Over the Rainbow

I dug a stray piece of chunky glitter out of the corner of my eye, squeezed it shut, and opened. For a moment, there were only streaks of color: black, pink, gold. I was standing in the midst of thousands of people dressed in the colors suggested by the organizers of the first ever Queer Liberation March. It was June 30 in New York City, exactly 50 years after the Stonewall Riots. 

One avenue over, New York City was hosting “World Pride”— every two years, World Pride is held in a new city, kind of like the Olympics. In Manhattan, the biggest parade of rainbows yet drew out millions of people. My friends and I had devised a best-of-both-worlds plan: we’d spend the morning spent marching in protest at the QLM, then meet other friends that afternoon at the mainstream Pride parade to celebrate and collect free condoms and Capital One Bank rainbow phone wallets. 

Once we arrived at the March that morning, however, I didn’t want to leave. People in outfits that could only be described as protest art filled the streets: jean jackets embroidered with the names of transgender women of color murdered that year alone,  meticulously painted “ACAB” makeup paired with elaborate drag outfits, spray painted “gays against guns” tee shirts. My friends and I took a spot in the lineup next to a group with a banner reading “No Pride for some of us without Liberation for all of us.” We chanted, sang, and marched. I recognized signs with vintage slogans from the first Christopher Street Liberation Day Parade in 1970.

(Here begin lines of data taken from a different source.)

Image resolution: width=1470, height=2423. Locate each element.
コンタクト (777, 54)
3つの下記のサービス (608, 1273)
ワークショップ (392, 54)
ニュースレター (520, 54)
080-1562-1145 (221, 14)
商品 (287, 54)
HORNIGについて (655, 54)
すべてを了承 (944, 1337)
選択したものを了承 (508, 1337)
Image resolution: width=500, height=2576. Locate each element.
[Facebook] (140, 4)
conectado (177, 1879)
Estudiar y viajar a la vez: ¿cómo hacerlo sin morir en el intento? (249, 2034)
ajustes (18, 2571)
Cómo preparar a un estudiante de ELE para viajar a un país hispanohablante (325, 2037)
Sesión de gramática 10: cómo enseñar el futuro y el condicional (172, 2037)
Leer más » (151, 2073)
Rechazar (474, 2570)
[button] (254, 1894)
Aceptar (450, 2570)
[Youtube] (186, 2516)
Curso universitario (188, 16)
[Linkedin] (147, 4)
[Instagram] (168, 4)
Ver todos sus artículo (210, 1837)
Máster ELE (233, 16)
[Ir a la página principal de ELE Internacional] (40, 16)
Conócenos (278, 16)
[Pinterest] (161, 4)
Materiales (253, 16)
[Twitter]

The marchers hadn’t registered for the event; no cumbersome check-ins or barricades had been set up. Forty thousand people simply organized and congregated at the famous Stonewall Inn and walked all the way uptown on Sixth Avenue. This was intentional: we followed the original route of the 1970 march and travelled in the opposite direction of the 2019 Pride Parade (The Parade, Pride™, of course, travels downtown on Fifth Ave, best known for its expensive shopping). At intersections, volunteers in official shirts linked arms to prevent traffic from colliding with demonstrators in a show of support and solidarity. The activist collective that organized the event, Reclaim Pride Coalition, has a website which explains: “We March in our communities’ tradition of resistance against police, state, and societal oppression, a tradition that is epitomized and symbolized by the 1969 Stonewall Rebellion.” They did not seek official recognition by the City or the false “protection” of police presence. They chose instead to return to the classic call to action: “Out of the sidewalks, into the streets.” 

We reluctantly left the March and arrived at World Pride. When we got there, barricades kept us from joining the parade and forced spectators to congregate on the sidewalks in huge crowds. NYPD officers not only guarded the barricades, directing us through circuitous routes to simply cross the street, but were marching themselves. Cop cars with details repainted in rainbow drove along behind a corporate float that threw freebies (flags, whistles, basically any rainbow-covered object) onto the sidewalks. This was unsettling, especially given that the Stonewall Riots, supposedly honored that year by the theme “World Pride: Stonewall 50,” were riots directed against police raids. Homophobic, transphobic, and racist officers of the NYPD had been the cause of the original revolution; now they were in it. The Riots were about liberation from an actively violent State and system.  The Queer Liberation March foregrounds Liberation. The Pride Parade is now generic, largely apolitical, and commodified.

Attending Pride after the QLM felt different from previous years; it felt empty. Beyond the sea of rainbows that, yes, was beautiful, there was nothing but a terrible irony. Almost every float in the parade belonged to a corporation. T-Mobile had a hot pink float, and one person in a rainbow “T” shirt ran to the barricade with a tiny flag emblazoned with the logo in the left corner. They smiled at me expectantly, and I accepted it. I wanted it to feel like taking a gift from a friend, to go home and place it on my corkboard as a memento, but it only felt like a symbol of complacency. I was being bought. I stared at the floats of unreasonably happy people, celebrating a sanitized idea of progress that I couldn’t help but see as false and incomplete. Pride™ seemed content to ignore the unresolved issues my community faces. The Queer Liberation March confronted them head on, in both celebration and anger. That was something to be proud of.